Borç, Dert ve Sıkıntılar İçin Peygamberimiz Efendimiz’in Tavsiye Ettiği Dualar
Dünya hayatı imtihanla doludur. İnsanoğlu, Yüce Rabbimizin bildirdiği üzere hangimizin daha güzel işler yapacağını tespit etmek için dünyaya gönderilmiştir. Herkesin imtihanı ise farklı farklıdır. Kimisi eşi ile, kimisi çocuğu ile, kimisi komşusu ile, kimisi canı ile, kimisi malı ile, kimisi anne-babası ile imtihan edilir.
Rabbimiz şöyle buyuruyor: “İnsanlar, imtihandan geçirilmeden, sadece ‘İman ettik’ demeleriyle kurtulacaklarını mı sandılar? And olsun ki, biz onlardan öncekileri de imtihandan geçirmişizdir…” (Ankebut 2-3)
Rabbimiz, en çok sevdiği kullarını en büyük musibetlerle imtihan etmiştir. Bu sebeple geçmişte büyük sıkıntılarla sınananlar, O’nun en çok sevdiği kulları olan peygamberleri olmuştur.
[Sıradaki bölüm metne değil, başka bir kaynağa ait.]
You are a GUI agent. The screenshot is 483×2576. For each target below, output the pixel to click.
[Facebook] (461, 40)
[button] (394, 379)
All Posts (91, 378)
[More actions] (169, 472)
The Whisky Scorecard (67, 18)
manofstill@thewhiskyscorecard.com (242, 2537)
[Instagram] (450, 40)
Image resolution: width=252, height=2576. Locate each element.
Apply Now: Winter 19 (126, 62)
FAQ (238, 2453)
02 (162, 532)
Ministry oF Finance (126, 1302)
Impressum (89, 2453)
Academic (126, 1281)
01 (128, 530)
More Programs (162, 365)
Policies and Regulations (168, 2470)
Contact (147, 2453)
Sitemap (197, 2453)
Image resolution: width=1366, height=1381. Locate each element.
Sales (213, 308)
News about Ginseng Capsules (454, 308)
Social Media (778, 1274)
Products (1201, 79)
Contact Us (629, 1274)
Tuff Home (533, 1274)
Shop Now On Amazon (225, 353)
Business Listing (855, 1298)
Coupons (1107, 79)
Hz. Adem ebedilik arzusuyla; Hz. İbrahim, evladı İsmail’le; Hz. İsmail ise canıyla imtihan edilmiştir. Hz. Yakub, Hz. Yusuf’la sınanmış, Hz. Yusuf ise Züleyha ile imtihan edilmiştir. Hz. Eyyüb, taşları çatlatan bir sabır imtihanından geçmiştir. Sevgili Peygamberimiz (s.a.v) ise imtihanın her çeşidiyle sınanmış, bir beşerin tek başına musibetlerle nasıl mücadele edebildiğini örnek hayatıyla bizlere göstermiştir.
Dünya imtihanı karşısında müslüman kişinin en büyük silahı sabrıdır. Allah, kuluna taşıyamayacağı yükü yüklemez. Bu dünyada karşılaştığımız her zorluk ve felaket bir imtihandır. Asıl maharet, İslam’ı böyle zamanlarda yaşayıp imanını güçlendirmektir. Bizi biz yapan; darlıkta gösterdiğimiz sabır ile varlıkta gösterdiğimiz tavırdır.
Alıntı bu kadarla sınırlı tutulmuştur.